Looking then at the second prong of the analysis, to show prejudice required by Strickland, the movant must demonstrate that counsel's errors were so serious as to render the result of the trial unreliable or the proceeding fundamentally unfair. The United States Supreme Court clarified the "prejudice" analysis to be applied in ineffective assistance of counsel cases. It is not enough for the movant just to show that the outcome would have been different. The Supreme Court explained:
[A]n analysis focusing solely on mere outcome determination, without attention to whether the result of the proceeding was fundamentally unfair or unreliable, is defective. To set aside a conviction or sentence solely because the outcome would have been different but for counsel's error may grant the defendant a windfall to which the law does not entitle him.Lockhart v. Fretwell, 113 S. Ct. 838, 842-43 (1993) (footnote omitted). The Supreme Court specified that the proper prejudice analysis is whether "counsel's errors were so serious as to deprive the defendant of a fair trial, a trial whose result is reliable." Id. Because counsel is presumed to be effective, Cox v. Wyrick, 642 F.2d 222, 226 (8th Cir.), cert. denied 451 U.S. 1021 (1981), the movant bears a heavy burden in proving that counsel has rendered ineffective assistance. Howard v. Wyrick, 720 F.2d 993, 995 (8th Cir. 1983), cert. denied 466 U.S. 930 (1984). See also Sidebottom v. Delo, 54 F.3d 1357, 1365 (8th Cir. 1995).
1. Bledsoe's Attorney Did Not Provide Deficient Performance.
Bledsoe seems to claim that he was somehow misled about the terms of the plea agreement. Although unclear, he apparently claims that his attorney manipulated him into agreeing not to challenge the enhancements he now complains about. Motion at 6. Bledsoe's claim should fail for at least two reasons. First, the guideline enhancements at issue clearly applied and it cannot be deficient performance to recommend agreeing to enhancements that legally apply. Second, the record demonstrates that Bledsoe was aware of the enhancements and the facts that made them applicable, and agreed to both.
( a) The Guideline Enhancements were Correctly Applied.
The guideline enhancements were correctly applied in Bledsoe's case. Section 2B3.1(b)(1) of the Sentencing Guidelines applies a two-level enhancement "if the taking of [the property of a financial institution] was an object of the offense." The undisputed and stipulated facts of Bledsoe's offense clearly demonstrate that, although no money was actually taken, the taking of the property of a financial institution was an object of the offense. Bledsoe attempted to rob Bank of America, a federally insured financial institution. Plea Agreement at 8-9.

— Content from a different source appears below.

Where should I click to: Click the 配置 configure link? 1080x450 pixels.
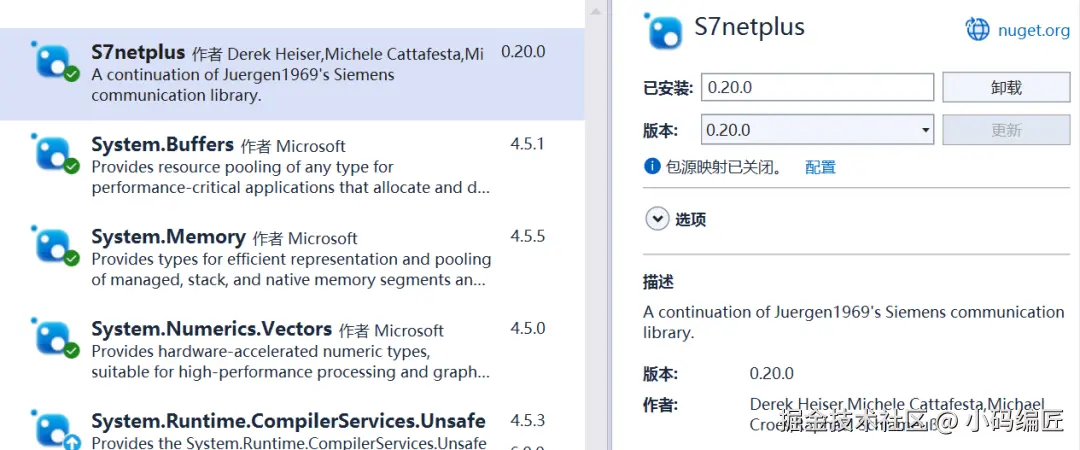pos(820,167)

Section 2B3.1(b)(2)(F) applies a two-level enhancement "if a threat of death was made" during the course of the offense. Again, the undisputed and stipulated facts demonstrate the applicability of this enhancement. With his plea, although he equivocated at the change of plea hearing initially, Bledsoe admitted that his demand note announced that he was in possession of a gun and that during the attempted robbery he made a gesture to indicate that he was in possession of a gun. Plea Agreement at 8; Plea Tr. at 19-24. Those actions are sufficient to constitute a threat of death under the guidelines. See U.S.S.G. § 2B3.1(b)(2)(F), comment. (n. 6); United States v. Sallis, 507 F.3d 646, 650-51 (8th Cir. 2007) (demand note stating "give me the money or I'll shoot you" was sufficient for threat of death enhancement); United States v. Smith, 973 F.2d 1374, 1377-78 (8th Cir. 1992) (threatening statements coupled with gesture of placing hand under coat as if holding a gun was sufficient for threat of death enhancement).

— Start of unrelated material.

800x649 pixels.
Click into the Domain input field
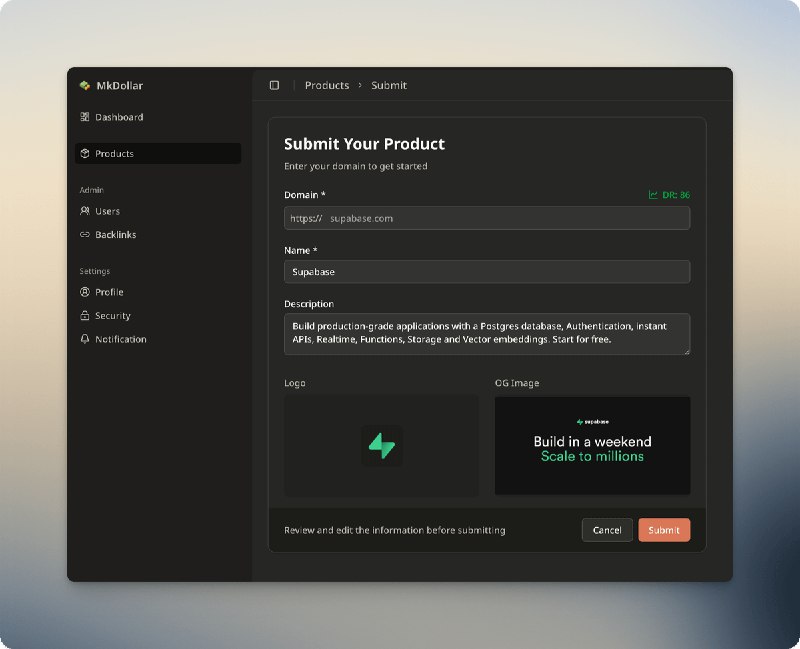[x=500, y=218]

Bledsoe is simply incorrect when he claims that the enhancements do not apply. He is also incorrect in his claim that the enhancements arose out of count two of the indictment, which was dismissed.

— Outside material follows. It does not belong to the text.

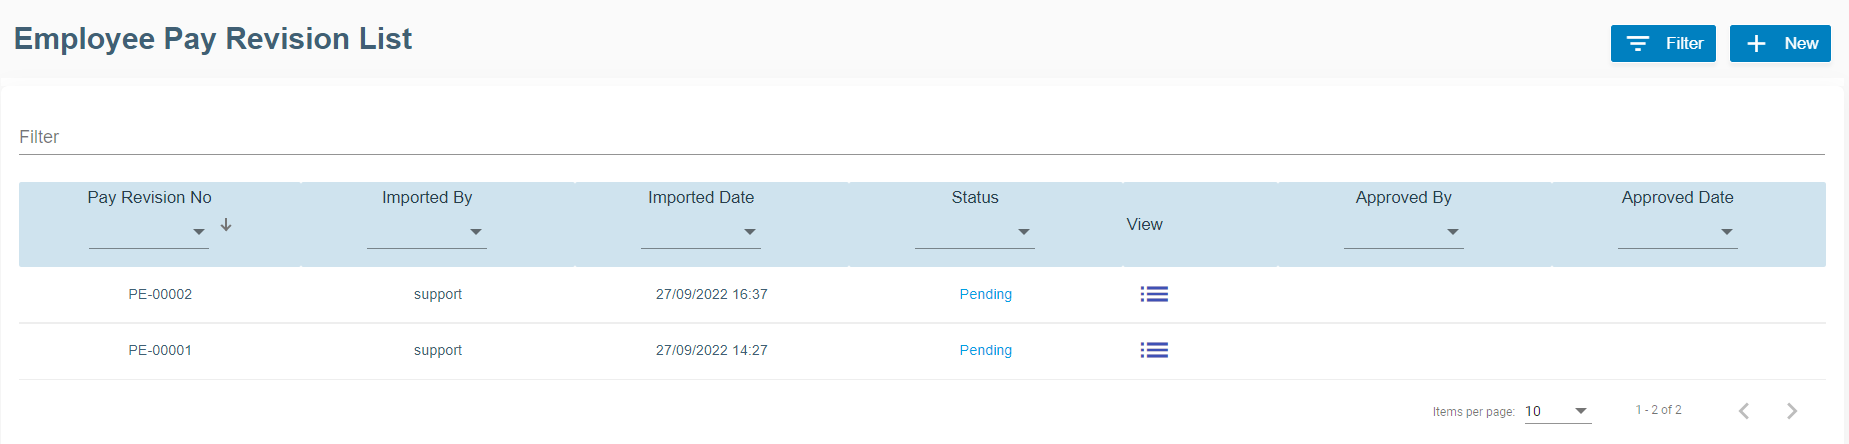Change items per page dropdown

click(x=1557, y=411)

( b) Bledsoe Agreed to the Enhancements.
The record simply does not support any inference that Bledsoe was not aware of and did not agree to the enhancements. The enhancements were expressly set forth in the written plea agreement, which Bledsoe acknowledged reading and reviewing with his attorney. See Plea Agreement at 6; Plea Tr. at 11. There were no side deals or unwritten promises that negated the enhancements. Bledsoe confirmed that there were no other promises made to him beyond what was in the plea agreement. Plea Agreement at 13; Plea Tr. at 15. Although he now claims that he was manipulated into signing the plea agreement, Bledsoe made no such claim at the change of plea hearing, when he was under oath. In fact, he made clear that no one had coerced him or forced him to plead guilty. Plea Tr. at 10-11.
2. Bledsoe Cannot Establish Prejudice.
Bledsoe's motion also should be denied because he cannot establish that his attorney's alleged deficient performance prejudiced him. To show prejudice, the movant must demonstrate that counsel's alleged errors were so serious as to render the outcome of the case fundamentally unfair or unreliable. Lockhart v. Fretwell, 113 S. Ct. 838, 842-43 (1993). In the context of a challenge to a guilty plea, the movant must show that but for the attorney's alleged errors, he would have pleaded not guilty and would have gone to trial. Hill v. Lockhart, 474 U.S. 52, 59-60 (1985); Thomas v. United States, 27 F.3d 321, 325 (8th Cir. 1994).
Bledsoe contends that his attorney was ineffective, but he does not allege that but for his attorney's errors, he would have insisted on a trial. Instead, he requests merely that his guidelines be recalculated and that he be resentenced. Motion at 14. He is not requesting withdrawal of his guilty plea. See Hill, 474 U.S. at 60 (allegations insufficient to establish "prejudice" prong of Strickland where petitioner failed to allege that he would have insisted on going to trial had he been correctly informed about parole eligibility date); Thomas, 27 F.3d at 326 (allegations fail to establish "prejudice" where petitioner did not allege he would have pleaded not guilty had he been informed by counsel of possibility that he would be sentenced as a career offender).
Moreover, the alleged errors of Bledsoe's attorney did not prejudice Bledsoe. Even if Bledsoe had not agreed to the enhancements at issue, the enhancements nevertheless would have been applied by the Court. As previously stated, the undisputed facts demonstrated that the object of the offense was the taking of property of a financial institution — Bank of America. The undisputed facts also demonstrated that Bledsoe engaged in conduct that would instill in a reasonable person a fear of death. Thus, even if Bledsoe's attorney had objected to the enhancements, the objections would have been overruled. See United States v. Apfel, 97 F.3d 1074, 1077 (8th Cir. 1996) (rejecting ineffective assistance claim for lack of prejudice where defendant alleged his trial counsel failed to object to fact which resulted in enhanced sentence, because defendant did not show reasonable probability that the government would have been unable to prove fact, had it been disputed). Thus, Bledsoe cannot show that he suffered prejudice as a result of the alleged errors of his attorney.
III. CONCLUSION
For all the foregoing reasons, Bledsoe's motion is DENIED. SO ORDERED this 21st day of April, 2011.